ACTIVITY>
Set down, character for character, everything in the records below from the line holding "Given: Switch to the Navigator tab" down to the line holding "Screen dimensions: 1020x705", and no other line.

SOURCE RECORDS Start Marker

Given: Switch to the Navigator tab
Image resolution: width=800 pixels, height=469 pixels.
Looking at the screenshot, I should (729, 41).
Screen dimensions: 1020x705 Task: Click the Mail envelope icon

SOURCE RECORDS End Marker
SOURCE RECORDS Start Marker

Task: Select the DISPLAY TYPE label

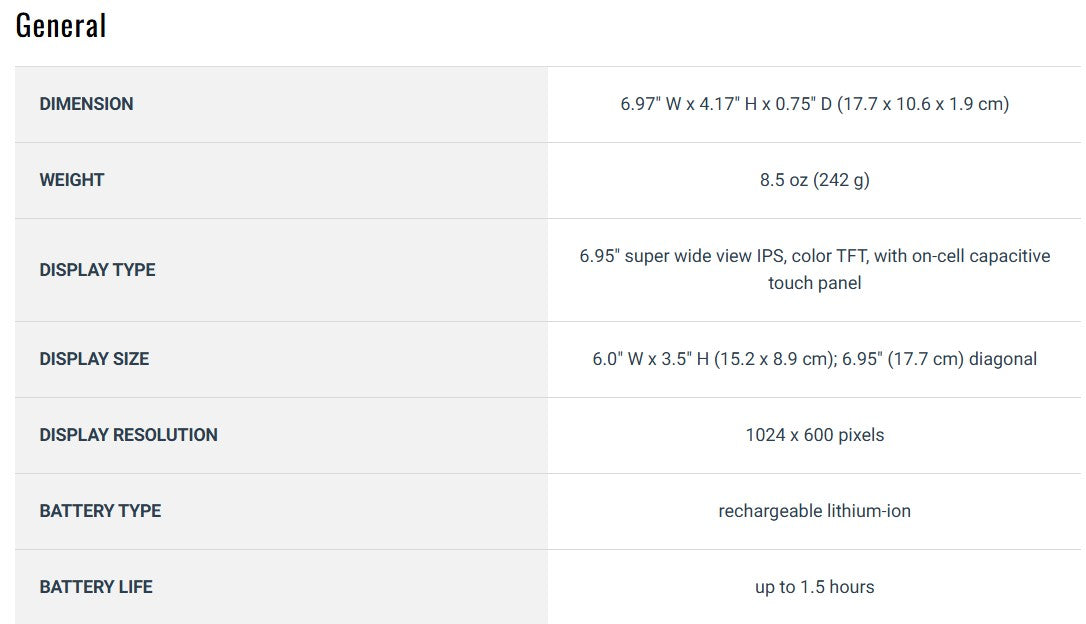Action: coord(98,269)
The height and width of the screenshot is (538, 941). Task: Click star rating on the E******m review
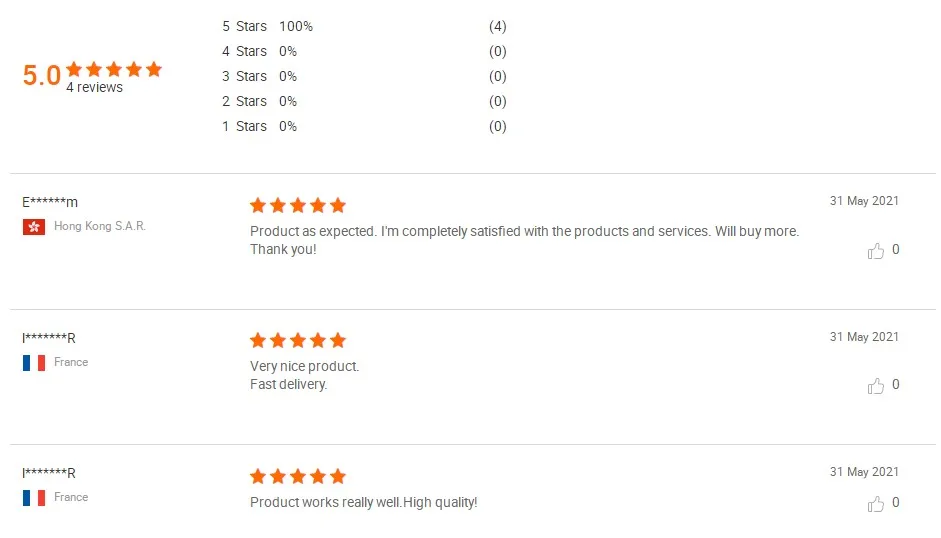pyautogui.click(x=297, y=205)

SOURCE RECORDS End Marker
SOURCE RECORDS Start Marker

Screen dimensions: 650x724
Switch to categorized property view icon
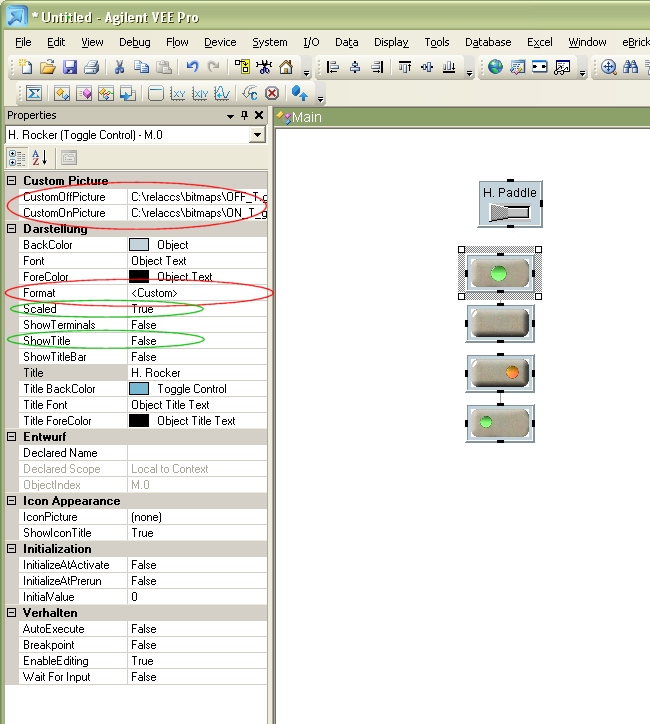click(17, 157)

SOURCE RECORDS End Marker

WRITTEN ANSWER>
Given: Switch to the Navigator tab
Image resolution: width=800 pixels, height=469 pixels.
Looking at the screenshot, I should (729, 41).
Screen dimensions: 1020x705 Task: Click the Mail envelope icon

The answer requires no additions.